You know, I was in the truck the other day, the radio playing -Sandburg had switched stations, again - and this song came on. I can't even remember who sang it or what all the words are - something about an onion girl - but it started me thinking. Sandburg, no...Blair, is like an onion. An onion boy. And not one of those sour, eye watering ones. No, he's like one of those red Spanish salad onions that you can eat raw and that make a salad all that much nicer just by being there; all colourful, sweet and tangy.
And I'm not just talking about his clothes. Although I can definitely see the possibilities of peeling away layer after layer of flannel. I love gradually exposing warmer and warmer layers of cloth that have absorbed more and more of his heat the closer they are to his compact body. Sometime simply undressing him is tons more erotic than seeing him naked. Not that I don't find him erotic naked. There is nothing non-erotic about him when he has no clothes on. Oh, no. I could come alone from watching him breathe naked. But that's another story.
It goes deeper than that. Blair has layers that I still don't know about, even though I've gotten to the core. See, he has the tough, cackly outer layer, where he jokes and laughs and never seems to be fazed by anything. I mean, everyone knows that Blair bounces back. He bounced back from dying. He bounced back from giving up his life's work to become a cop. He bounced back from all the hazing and the hurt that his fellow cadets gave him. And I'll kill them if I ever found out who really did it...the sons of bitches. But that's another story. The point is, on one level, Blair is this incredibly resilient guy who rolls with the punches and is able to joke about Blessed Protectors after almost being killed by psychopaths.
But once you peel back the layers, what you see underneath are the tender, succulent layers. The layers that, when you really cut into them, are the ones that make you cry. But if you want to get to the core of the onion, you gotta go through them...sometimes with a really sharp knife.
See, the layers on the top don't keep the inner layers from bruising. And Blair's got tons of bruises. I've held him while he's screamed in nightmares...not all of them having to do with police work.
His mother, god bless her absentminded hippy heart, left some really deep bruises that were rotting the core...from the inside. Until I got to them and cut them out. I can still tell that sometimes he worries I'll leave, just like his mother always left, just like everyone he's cared about has left.

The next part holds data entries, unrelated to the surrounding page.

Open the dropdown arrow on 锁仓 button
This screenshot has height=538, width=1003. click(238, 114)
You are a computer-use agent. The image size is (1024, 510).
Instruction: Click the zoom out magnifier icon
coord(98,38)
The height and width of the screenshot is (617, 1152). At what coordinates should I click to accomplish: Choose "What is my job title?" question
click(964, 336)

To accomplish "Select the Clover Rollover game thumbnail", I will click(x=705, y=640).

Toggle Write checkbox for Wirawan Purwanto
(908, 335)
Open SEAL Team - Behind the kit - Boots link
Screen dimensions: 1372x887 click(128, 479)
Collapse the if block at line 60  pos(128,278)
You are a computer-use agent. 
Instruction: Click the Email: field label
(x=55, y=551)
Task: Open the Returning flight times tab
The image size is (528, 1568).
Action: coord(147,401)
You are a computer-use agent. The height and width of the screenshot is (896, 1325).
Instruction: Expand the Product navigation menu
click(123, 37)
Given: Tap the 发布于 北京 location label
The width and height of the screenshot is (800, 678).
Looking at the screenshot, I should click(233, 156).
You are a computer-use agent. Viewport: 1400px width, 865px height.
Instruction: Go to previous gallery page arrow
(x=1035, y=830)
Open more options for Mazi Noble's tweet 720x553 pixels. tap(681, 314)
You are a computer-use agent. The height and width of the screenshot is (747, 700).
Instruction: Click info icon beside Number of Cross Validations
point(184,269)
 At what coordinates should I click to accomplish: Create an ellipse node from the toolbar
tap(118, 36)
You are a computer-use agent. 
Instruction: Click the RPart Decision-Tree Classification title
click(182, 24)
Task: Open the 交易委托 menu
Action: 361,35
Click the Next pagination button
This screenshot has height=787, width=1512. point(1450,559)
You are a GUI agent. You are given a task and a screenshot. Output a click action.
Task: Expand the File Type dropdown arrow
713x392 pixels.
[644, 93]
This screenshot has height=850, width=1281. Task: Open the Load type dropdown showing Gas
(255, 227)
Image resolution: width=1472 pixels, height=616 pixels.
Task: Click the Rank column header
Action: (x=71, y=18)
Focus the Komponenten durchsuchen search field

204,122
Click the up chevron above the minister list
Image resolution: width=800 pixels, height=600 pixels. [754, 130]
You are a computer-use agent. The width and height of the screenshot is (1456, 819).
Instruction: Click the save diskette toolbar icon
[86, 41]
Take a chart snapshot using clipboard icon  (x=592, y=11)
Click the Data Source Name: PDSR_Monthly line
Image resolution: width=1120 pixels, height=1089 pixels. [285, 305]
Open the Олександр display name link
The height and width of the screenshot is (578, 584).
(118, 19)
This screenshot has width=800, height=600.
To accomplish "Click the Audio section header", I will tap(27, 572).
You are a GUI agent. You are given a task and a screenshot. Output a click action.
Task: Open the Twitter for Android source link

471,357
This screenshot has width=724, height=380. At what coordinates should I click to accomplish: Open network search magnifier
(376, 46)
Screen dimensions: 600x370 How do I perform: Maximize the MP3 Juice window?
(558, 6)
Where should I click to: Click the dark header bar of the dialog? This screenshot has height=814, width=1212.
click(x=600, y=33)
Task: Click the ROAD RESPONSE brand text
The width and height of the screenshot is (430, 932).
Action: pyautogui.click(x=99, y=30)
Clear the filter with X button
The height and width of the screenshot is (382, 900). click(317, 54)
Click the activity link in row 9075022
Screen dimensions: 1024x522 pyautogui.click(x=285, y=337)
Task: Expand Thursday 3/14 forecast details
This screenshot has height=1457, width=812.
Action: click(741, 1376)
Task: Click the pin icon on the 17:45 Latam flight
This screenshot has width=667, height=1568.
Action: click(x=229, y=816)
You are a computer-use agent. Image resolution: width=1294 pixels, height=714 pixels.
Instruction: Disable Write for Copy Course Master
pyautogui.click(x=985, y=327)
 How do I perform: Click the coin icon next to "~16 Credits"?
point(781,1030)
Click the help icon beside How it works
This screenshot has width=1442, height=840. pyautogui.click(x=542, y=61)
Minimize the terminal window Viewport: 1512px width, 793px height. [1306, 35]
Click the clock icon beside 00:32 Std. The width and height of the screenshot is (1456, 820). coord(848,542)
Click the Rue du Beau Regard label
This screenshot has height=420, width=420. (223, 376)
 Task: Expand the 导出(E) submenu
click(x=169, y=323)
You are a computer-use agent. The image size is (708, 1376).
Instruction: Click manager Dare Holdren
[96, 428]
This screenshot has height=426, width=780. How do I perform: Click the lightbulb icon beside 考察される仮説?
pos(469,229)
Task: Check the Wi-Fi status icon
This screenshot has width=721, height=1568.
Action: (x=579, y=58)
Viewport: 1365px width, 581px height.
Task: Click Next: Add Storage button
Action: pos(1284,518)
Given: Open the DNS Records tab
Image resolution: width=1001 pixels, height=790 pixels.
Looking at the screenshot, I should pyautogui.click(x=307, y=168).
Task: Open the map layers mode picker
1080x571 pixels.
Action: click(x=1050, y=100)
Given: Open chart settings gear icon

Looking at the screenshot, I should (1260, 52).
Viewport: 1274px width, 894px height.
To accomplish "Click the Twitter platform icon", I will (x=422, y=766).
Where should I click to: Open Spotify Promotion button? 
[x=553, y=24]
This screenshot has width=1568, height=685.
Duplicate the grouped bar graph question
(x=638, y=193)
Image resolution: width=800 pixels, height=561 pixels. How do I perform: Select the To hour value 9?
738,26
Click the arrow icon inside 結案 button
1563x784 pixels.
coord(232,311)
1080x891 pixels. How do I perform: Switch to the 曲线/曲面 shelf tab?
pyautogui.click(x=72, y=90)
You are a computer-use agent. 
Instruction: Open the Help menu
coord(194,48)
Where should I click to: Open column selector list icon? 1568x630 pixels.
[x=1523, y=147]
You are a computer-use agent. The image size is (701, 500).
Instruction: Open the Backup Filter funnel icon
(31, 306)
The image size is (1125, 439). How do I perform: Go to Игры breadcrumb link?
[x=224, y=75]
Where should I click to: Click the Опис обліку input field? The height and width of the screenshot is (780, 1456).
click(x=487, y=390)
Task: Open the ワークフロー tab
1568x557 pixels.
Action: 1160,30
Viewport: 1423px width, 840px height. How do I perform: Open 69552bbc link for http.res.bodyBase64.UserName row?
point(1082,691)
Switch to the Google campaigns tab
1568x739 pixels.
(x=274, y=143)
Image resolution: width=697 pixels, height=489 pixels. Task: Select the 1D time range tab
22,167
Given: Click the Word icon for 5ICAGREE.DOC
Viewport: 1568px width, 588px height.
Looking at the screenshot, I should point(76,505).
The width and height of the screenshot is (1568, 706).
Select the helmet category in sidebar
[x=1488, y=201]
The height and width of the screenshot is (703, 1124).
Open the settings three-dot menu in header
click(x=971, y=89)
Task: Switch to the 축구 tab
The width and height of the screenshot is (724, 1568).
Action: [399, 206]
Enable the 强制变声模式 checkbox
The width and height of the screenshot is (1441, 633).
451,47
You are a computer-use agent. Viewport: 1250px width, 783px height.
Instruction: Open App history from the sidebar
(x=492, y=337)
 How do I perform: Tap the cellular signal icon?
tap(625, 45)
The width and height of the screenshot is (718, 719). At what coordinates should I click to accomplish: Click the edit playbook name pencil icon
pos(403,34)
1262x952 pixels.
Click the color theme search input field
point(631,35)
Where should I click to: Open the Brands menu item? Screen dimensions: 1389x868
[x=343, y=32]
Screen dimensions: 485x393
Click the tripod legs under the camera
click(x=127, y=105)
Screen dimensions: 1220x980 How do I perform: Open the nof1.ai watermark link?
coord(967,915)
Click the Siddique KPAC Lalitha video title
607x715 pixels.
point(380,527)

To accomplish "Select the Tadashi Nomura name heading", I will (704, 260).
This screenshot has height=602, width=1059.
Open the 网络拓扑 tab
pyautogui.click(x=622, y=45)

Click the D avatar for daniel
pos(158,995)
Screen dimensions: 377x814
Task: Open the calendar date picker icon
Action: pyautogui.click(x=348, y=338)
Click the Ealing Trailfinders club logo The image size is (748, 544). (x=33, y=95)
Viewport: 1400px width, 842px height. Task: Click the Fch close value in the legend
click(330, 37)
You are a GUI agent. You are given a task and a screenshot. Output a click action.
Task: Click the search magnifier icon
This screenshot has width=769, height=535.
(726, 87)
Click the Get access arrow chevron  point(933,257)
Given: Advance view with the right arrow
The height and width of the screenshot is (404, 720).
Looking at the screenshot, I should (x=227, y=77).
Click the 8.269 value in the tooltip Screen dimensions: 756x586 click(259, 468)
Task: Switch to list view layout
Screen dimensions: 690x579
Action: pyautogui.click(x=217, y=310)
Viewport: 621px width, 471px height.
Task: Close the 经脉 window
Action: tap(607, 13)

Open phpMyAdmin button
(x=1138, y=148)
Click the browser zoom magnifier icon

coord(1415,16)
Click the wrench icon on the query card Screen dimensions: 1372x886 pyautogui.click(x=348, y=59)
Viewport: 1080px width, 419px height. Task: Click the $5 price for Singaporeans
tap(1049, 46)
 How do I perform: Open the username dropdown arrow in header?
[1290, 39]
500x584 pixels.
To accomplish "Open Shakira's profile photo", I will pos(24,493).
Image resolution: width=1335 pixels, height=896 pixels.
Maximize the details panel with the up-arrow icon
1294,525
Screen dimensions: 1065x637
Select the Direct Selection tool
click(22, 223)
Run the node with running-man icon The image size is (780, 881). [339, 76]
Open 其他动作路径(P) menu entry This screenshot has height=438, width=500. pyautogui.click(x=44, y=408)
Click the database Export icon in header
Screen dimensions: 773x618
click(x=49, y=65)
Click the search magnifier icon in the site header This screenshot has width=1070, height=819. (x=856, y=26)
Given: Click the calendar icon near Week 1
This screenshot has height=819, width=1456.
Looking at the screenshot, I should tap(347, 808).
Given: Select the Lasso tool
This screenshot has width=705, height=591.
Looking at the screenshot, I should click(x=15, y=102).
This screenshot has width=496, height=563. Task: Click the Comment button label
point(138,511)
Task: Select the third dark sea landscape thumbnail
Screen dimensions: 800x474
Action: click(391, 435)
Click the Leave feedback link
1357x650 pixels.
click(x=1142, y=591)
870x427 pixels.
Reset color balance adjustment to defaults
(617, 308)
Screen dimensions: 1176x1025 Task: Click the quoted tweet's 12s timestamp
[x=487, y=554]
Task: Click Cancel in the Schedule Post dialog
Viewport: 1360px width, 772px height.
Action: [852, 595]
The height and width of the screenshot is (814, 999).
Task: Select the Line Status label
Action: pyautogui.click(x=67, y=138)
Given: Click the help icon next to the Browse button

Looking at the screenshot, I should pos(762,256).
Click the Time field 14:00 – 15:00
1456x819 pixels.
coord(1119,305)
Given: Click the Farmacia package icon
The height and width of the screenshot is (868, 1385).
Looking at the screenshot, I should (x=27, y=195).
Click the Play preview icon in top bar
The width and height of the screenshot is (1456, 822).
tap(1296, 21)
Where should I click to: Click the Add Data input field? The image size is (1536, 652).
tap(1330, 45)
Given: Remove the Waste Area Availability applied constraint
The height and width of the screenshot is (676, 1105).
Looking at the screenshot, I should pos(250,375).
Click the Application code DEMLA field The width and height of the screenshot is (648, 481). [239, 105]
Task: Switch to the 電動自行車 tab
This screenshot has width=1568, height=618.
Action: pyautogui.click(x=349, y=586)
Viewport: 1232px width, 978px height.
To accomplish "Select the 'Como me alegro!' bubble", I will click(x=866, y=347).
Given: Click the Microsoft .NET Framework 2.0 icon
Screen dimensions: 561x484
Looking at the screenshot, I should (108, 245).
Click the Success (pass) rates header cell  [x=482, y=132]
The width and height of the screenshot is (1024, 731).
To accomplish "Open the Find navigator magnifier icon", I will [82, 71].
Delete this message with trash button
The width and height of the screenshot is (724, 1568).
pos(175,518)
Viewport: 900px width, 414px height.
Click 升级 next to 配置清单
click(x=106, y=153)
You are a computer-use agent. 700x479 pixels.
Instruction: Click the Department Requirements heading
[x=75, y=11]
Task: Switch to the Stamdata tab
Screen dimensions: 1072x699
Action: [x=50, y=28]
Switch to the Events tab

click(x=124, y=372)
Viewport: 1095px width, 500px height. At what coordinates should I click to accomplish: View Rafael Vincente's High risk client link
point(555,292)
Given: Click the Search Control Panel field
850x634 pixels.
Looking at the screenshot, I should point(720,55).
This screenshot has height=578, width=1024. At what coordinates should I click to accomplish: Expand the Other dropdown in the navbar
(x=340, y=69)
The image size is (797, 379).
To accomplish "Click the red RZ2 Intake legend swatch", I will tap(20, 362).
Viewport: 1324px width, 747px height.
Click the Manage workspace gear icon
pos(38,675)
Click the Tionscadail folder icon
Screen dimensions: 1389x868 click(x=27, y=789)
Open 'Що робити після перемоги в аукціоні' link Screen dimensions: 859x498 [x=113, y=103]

But still, he forgives her and puts forth this cheery exterior, hiding the pain. 'Detach with love.' - Yeah right. I think I could hate Naomi, for sending off Blair's thesis, for telling him that he wasn't cut out for this life, for wanting him away from me...I would if Blair didn't love her almost as much as he loves me. I'm not being too arrogant here am I? He does love me. Hell, he gave up his dream for me. Now he follows a new one, one that puts more bruises on his inner layers in a week than his old life did all together.
The difference between Blair and an onion though, is that with an onion when you've peeled back the layers, all you're left with is a bunch of onions bits that you cut up and eat or throw out. With Blair there's a core, a centre. And it's just full light and beauty and caring and all the wonderful things that go into making my lover the greatest person on the face of the planet. I mean that. The inner core of Blair shines with a power that goes beyond mortality. I think we both caught a glimpse of it that day... that day by the fountain. God, I still can't walk by there without cold shivers going down my spine. How Blair manages to walk by it to get to his office every day I don't know. That's what the layers are for I guess. But anyhow, when we merged, and I mean that in the deepest possible ways, we caught a glimpse of that light, that power. It was incredible.
I think Blair changed after that. The outer layers got
tougher. He wore his hair back. He stopped bouncing. He seemed
withdrawn. But you know what? I think he was making up for the power within
him. I do. I hope so. If he didn't have the layers than everyone would
be able to see the incredible light within him, and frankly I don't want to share.
Call it selfish; call it whatever you want, but I want all that light for my own.
Only people who are willing and able to move beyond the layers to see the light should
have the pleasure of glimpsing Blair's true essence. Yeah, I'm waxing poetic, I
know. But hey, isn't that what people do when they're in love?